O movimento de vida de primeiro era bom demais, os casamentos de primeiro era no padre ou no civil, casava era no padre, ia pra missa, chegava lá casava. De premeiro as pessoas casava só pela a amizade dos velhos. A festa de Cezário cortou o dia até no outro dia até 10 horas. Hoje namora 3 anos, quando casa ainda não dá certo.
Eu não reclamo de minha vida, molhando de noite, carriando no escuro que nem um breu. Já carriei com uma vara de boi, que ia naquele mundo, Deus e eu. 

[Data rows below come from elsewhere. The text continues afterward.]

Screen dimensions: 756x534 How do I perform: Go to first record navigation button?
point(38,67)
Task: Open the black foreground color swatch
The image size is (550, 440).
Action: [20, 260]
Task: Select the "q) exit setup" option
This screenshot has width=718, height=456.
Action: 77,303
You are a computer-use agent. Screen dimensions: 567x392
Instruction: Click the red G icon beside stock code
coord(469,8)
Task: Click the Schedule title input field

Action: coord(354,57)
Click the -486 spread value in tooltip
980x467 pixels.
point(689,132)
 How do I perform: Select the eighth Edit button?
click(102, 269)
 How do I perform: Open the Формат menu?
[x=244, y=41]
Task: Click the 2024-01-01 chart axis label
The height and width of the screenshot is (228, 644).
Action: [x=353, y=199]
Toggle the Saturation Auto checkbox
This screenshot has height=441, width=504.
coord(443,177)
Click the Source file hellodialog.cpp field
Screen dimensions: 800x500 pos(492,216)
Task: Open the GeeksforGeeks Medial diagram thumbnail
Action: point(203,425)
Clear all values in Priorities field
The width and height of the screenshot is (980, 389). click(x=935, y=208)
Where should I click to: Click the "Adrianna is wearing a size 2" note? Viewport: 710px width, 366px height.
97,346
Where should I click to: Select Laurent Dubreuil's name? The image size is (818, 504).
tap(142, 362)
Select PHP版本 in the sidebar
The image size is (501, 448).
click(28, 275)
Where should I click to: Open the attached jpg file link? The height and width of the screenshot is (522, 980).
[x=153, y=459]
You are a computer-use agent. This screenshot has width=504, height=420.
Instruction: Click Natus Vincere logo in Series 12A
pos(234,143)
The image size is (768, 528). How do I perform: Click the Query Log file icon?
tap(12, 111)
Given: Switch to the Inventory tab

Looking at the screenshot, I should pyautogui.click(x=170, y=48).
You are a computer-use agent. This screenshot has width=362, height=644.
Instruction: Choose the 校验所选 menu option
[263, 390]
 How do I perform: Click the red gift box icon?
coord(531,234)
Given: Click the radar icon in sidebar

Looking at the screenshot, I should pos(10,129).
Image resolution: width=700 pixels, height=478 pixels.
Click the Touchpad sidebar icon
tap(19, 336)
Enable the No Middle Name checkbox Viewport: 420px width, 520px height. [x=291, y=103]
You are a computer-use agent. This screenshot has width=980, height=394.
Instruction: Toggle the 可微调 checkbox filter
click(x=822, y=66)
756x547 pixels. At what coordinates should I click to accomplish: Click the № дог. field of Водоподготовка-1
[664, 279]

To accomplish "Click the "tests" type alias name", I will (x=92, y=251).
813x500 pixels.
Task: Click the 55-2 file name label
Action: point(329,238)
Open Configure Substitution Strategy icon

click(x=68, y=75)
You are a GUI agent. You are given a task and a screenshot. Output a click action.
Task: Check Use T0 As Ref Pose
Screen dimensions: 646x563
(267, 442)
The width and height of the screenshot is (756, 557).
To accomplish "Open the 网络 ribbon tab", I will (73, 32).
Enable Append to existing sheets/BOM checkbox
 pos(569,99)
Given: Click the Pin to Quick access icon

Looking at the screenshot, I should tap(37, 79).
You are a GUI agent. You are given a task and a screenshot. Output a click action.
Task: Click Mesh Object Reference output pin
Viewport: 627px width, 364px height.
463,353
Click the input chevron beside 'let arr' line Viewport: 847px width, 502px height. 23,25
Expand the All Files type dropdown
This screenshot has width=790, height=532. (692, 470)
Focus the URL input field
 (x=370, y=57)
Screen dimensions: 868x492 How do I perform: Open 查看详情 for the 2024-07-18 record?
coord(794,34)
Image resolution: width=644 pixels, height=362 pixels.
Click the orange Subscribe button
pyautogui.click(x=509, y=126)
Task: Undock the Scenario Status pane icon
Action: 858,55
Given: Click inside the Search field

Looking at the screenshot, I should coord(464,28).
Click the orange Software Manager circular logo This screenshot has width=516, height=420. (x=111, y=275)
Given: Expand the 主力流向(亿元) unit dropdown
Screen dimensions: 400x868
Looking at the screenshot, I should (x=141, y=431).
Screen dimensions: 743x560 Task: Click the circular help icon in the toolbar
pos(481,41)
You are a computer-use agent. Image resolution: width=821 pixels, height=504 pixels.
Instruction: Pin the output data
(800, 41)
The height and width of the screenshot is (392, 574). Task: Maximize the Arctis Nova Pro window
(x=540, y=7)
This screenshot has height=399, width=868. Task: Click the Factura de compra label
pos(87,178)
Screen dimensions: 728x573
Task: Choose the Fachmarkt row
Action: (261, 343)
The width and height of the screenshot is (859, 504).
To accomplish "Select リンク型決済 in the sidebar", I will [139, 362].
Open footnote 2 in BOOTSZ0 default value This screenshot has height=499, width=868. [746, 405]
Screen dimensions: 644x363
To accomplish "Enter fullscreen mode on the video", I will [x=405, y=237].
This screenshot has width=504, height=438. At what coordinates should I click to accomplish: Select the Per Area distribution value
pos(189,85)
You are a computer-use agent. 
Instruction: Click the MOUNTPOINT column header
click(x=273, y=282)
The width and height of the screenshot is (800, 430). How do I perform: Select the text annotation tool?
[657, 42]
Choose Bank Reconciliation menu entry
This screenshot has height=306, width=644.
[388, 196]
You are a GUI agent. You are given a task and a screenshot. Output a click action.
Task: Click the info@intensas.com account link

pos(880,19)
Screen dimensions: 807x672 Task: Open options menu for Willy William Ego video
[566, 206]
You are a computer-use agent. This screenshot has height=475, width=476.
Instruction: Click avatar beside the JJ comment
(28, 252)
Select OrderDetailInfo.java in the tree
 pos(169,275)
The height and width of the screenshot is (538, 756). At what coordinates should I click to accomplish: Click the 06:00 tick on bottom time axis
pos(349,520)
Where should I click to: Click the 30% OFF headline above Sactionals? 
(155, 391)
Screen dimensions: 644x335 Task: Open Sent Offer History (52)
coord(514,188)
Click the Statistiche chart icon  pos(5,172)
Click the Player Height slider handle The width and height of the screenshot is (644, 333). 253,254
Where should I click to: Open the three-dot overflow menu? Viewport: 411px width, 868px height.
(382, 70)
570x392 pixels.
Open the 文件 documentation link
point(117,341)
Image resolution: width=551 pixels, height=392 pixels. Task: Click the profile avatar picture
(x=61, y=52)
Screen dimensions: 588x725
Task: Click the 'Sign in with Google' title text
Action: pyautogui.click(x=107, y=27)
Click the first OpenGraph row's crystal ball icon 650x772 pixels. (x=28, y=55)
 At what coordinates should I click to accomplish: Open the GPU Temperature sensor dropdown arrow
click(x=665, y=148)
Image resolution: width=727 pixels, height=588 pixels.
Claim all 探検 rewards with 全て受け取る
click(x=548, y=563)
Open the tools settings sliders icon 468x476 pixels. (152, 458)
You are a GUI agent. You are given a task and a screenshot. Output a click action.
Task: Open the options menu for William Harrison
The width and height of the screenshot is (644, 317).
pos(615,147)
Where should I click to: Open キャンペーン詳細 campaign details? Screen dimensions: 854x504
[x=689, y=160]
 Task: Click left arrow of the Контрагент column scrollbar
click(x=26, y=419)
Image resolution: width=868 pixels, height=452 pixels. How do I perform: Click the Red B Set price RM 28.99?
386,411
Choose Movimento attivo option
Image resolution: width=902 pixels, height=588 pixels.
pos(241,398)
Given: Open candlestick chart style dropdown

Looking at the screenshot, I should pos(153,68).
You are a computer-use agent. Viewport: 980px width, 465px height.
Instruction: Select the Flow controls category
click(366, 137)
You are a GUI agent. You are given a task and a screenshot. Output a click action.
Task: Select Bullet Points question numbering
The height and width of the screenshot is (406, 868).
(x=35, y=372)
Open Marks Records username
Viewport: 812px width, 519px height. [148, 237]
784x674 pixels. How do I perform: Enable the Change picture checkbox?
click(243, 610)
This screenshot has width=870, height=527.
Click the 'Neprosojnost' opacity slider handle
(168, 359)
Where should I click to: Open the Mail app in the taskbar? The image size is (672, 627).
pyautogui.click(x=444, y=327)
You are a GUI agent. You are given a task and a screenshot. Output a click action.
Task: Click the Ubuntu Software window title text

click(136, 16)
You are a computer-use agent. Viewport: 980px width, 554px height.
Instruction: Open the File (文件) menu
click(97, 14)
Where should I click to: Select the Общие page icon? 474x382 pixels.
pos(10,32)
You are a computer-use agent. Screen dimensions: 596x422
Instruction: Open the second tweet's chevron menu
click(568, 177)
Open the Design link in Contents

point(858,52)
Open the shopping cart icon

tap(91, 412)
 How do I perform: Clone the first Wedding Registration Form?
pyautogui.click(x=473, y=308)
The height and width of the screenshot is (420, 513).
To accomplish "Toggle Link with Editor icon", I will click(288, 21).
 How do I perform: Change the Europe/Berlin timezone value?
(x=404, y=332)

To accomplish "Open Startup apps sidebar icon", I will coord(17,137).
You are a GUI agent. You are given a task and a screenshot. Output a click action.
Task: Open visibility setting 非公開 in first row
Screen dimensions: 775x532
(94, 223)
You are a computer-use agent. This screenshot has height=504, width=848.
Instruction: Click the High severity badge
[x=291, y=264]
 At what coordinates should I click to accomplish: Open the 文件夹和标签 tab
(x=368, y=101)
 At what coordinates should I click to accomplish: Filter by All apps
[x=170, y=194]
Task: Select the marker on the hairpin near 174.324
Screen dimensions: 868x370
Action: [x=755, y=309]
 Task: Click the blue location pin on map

  • O SENHOR CARRIAVA ERA COISA DE ROÇA?
Era carriando coisa de roça que eu ia levando lá pro velho Ogenio Lepe, para vender. Era sofrido. Era milho, algodão e momona.

  • O QUE PLANTAVA?
Na época, eu plantava milho, feijão, algodão, feijoa, tudo plantava e tudo saía, o clima da terra era mais sadio. Lumiava com caburãozinho de barro com óleo de momona, depois de um tempo eu lembro que apareceu querosene e as candeia, os povo lumiava de caroço de momona enfiava um no outro num talo e lumiava como uma vela. Tinha também a candeia de cera. Quando as mulheres ganhavam neném passava no umbigo era o azeite, o povo era sadio, já hoje mudou, é uma mordomia que não pode pisar no chão. Meu irmão chega aqui e tira o sapato para pisar na terra para pegar energia para melhorar os nervos. 

  • ÁGUA DE PRIMEIRO ERA SÓ NO RIO?
Era no rio, grota, cacimba de rio, só tinha esse aqui, eu já panhei muita água em cacimba. Para por roça, fazia os mutirão, eu mesmo sai daqui pra ajudar José de Cristina, trabalhava que nem umas máquinas, era saúde, tinha muita energia.